年頭のごあいさつの仕方

 今日から大学の講義も始まった。そして、教授会。まだ松のうちだから、「こんにちは」ではなく、年頭の御挨拶をしないといけないのだろう。しかし、いったいどこでどう諸先生方、職員の方々に御挨拶をしたものか、まことに困った。たとえば、エレベーターの中。「こんにちは」で会釈ならなんでもないのだが、「明けましておめでとうございます。本年もよろしくお願いします」などと長々深々と頭を下げるには、ここは狭すぎる。だいいち、何人かの先生が先に乗っていると、いったいどっちにどう向いていいのやら。

 そして、教授会の建物のホールでのエレベーター待ち。これも、困る。先に何人もいっぱいいすぎる。そのうえ、次から次へと別の先生がやってくる。そのたびに個別に挨拶をしてうろちょろなどというのは、じゃまでしかない。結局、みんなばらばらにごちゃごちゃ。

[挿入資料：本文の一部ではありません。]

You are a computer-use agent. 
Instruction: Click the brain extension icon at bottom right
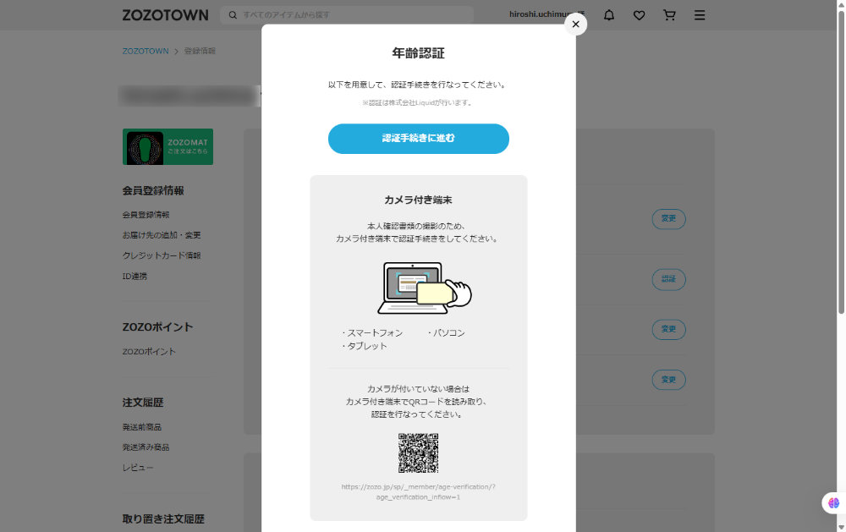coord(833,503)
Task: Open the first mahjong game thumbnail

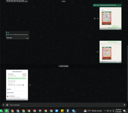Action: click(110, 18)
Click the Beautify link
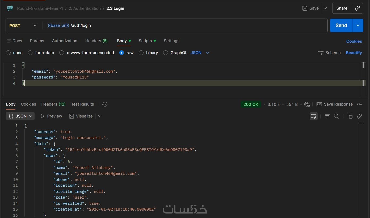 click(354, 53)
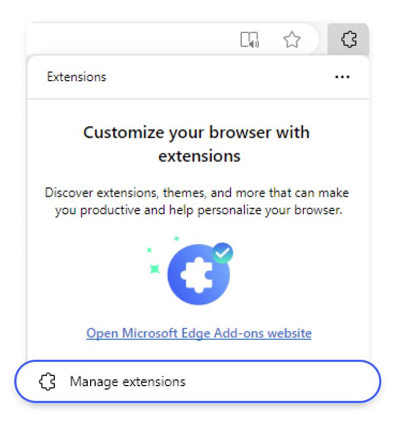This screenshot has width=395, height=422.
Task: Toggle the Extensions puzzle toolbar button
Action: tap(348, 39)
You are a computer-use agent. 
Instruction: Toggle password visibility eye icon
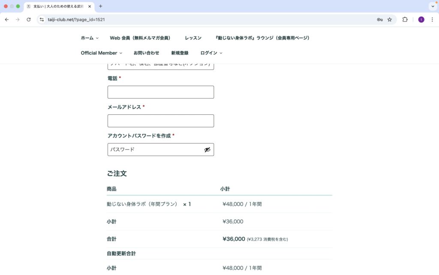[x=207, y=150]
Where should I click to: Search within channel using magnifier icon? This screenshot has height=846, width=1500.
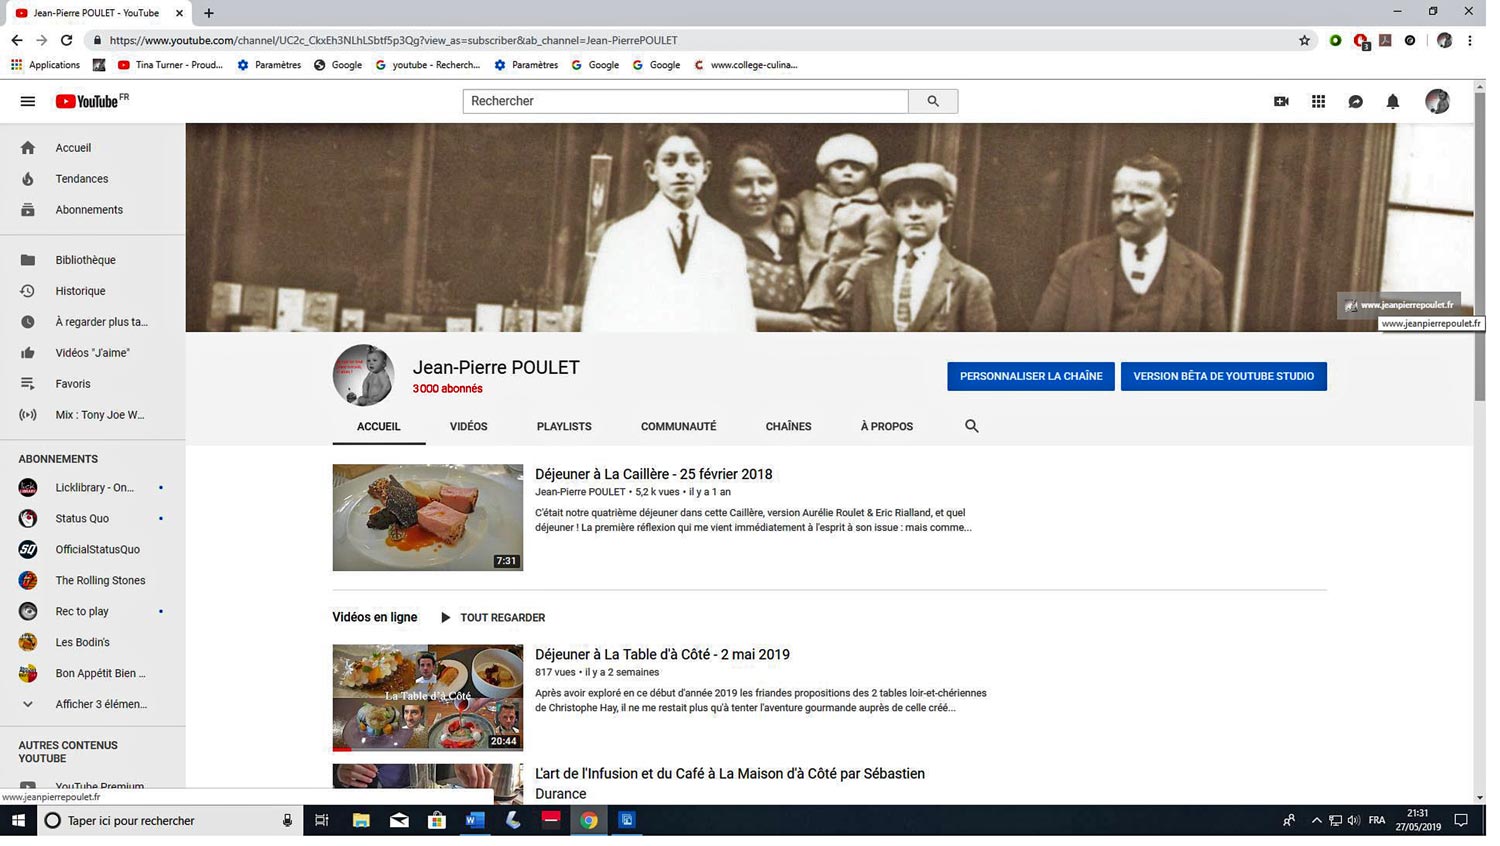[971, 426]
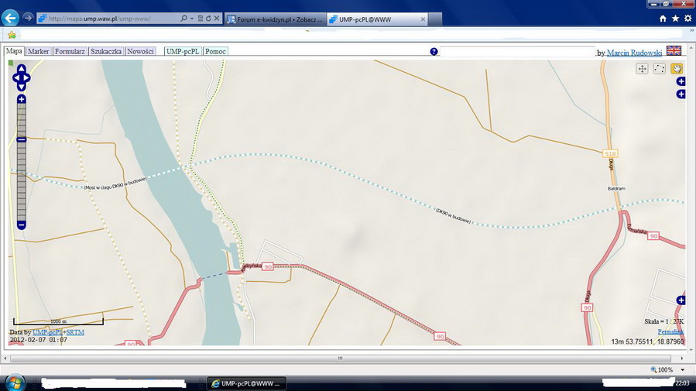
Task: Select the polyline measure tool
Action: click(660, 69)
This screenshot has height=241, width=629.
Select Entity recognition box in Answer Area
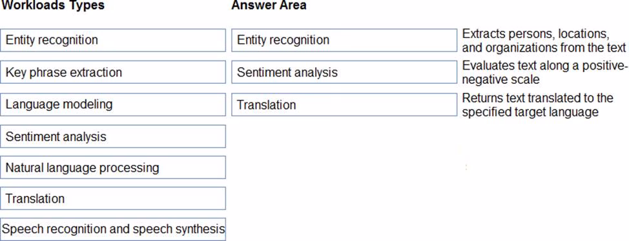point(344,40)
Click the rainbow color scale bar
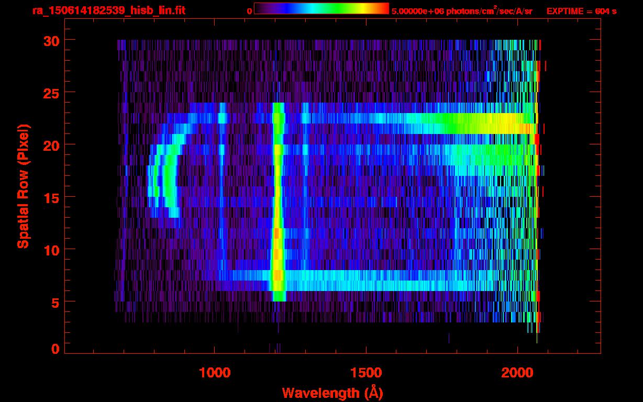The image size is (643, 402). point(321,8)
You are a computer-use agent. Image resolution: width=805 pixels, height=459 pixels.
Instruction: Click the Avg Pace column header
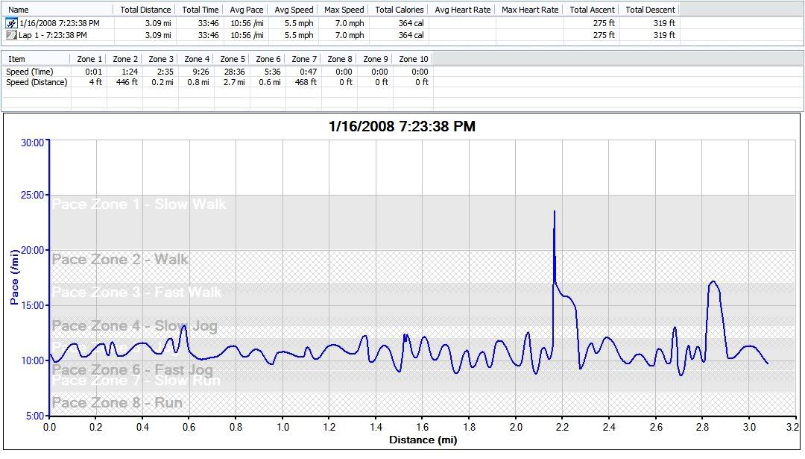coord(247,10)
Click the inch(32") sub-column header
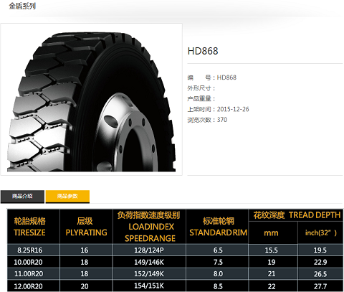Screen dimensions: 344x292 tap(320, 233)
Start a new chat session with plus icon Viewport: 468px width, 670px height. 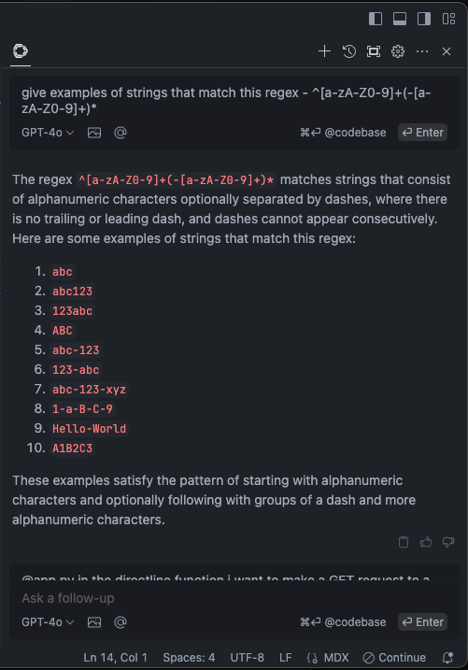click(324, 51)
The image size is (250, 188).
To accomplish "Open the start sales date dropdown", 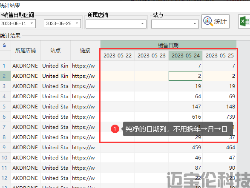I will point(32,23).
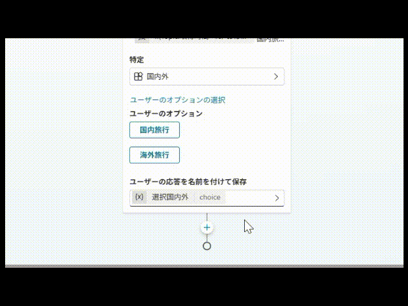Click the gray horizontal bar below the canvas
408x306 pixels.
pyautogui.click(x=204, y=266)
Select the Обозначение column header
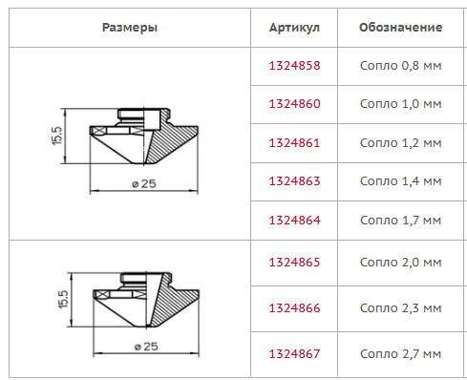 point(400,28)
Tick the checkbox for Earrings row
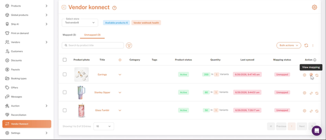Image resolution: width=326 pixels, height=140 pixels. (65, 74)
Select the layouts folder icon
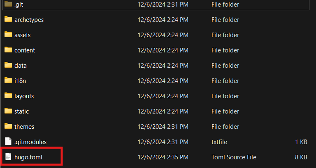Screen dimensions: 316x168 8,96
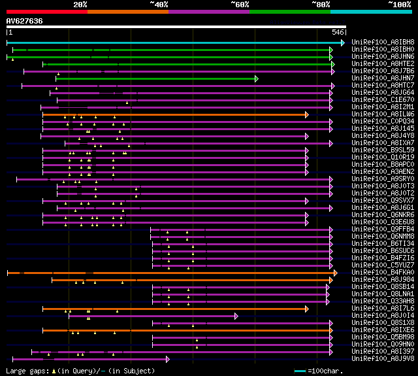
Task: Click the cyan scale bar beside =100char.
Action: [x=300, y=371]
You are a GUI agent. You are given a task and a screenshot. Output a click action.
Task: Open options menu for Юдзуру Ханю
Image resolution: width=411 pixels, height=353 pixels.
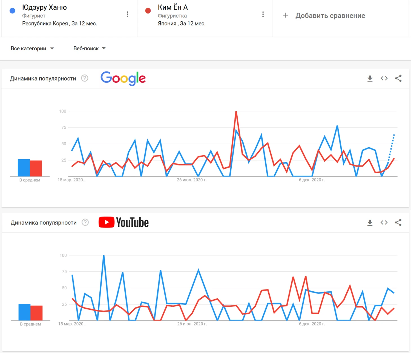coord(128,14)
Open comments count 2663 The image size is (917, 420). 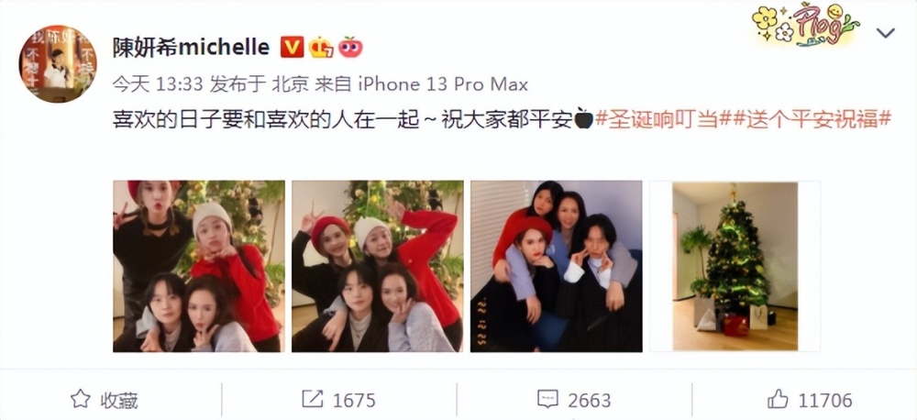point(590,400)
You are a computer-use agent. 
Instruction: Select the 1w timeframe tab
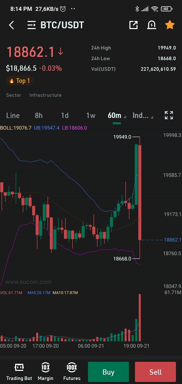(91, 115)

 考えてみれば、これまでずっと松のうちはオフだった。ふつうの会社って、どうしているのだろうか。電車の駅のホームとか、通勤途中の舗道とかでも、同じ会社の人や取引先の人を見かけるたびに、立ち止まって御挨拶をするのだろうか。自分の常識の無さで、今日はあちこちで失礼をしてしまったようで、とても気がひける。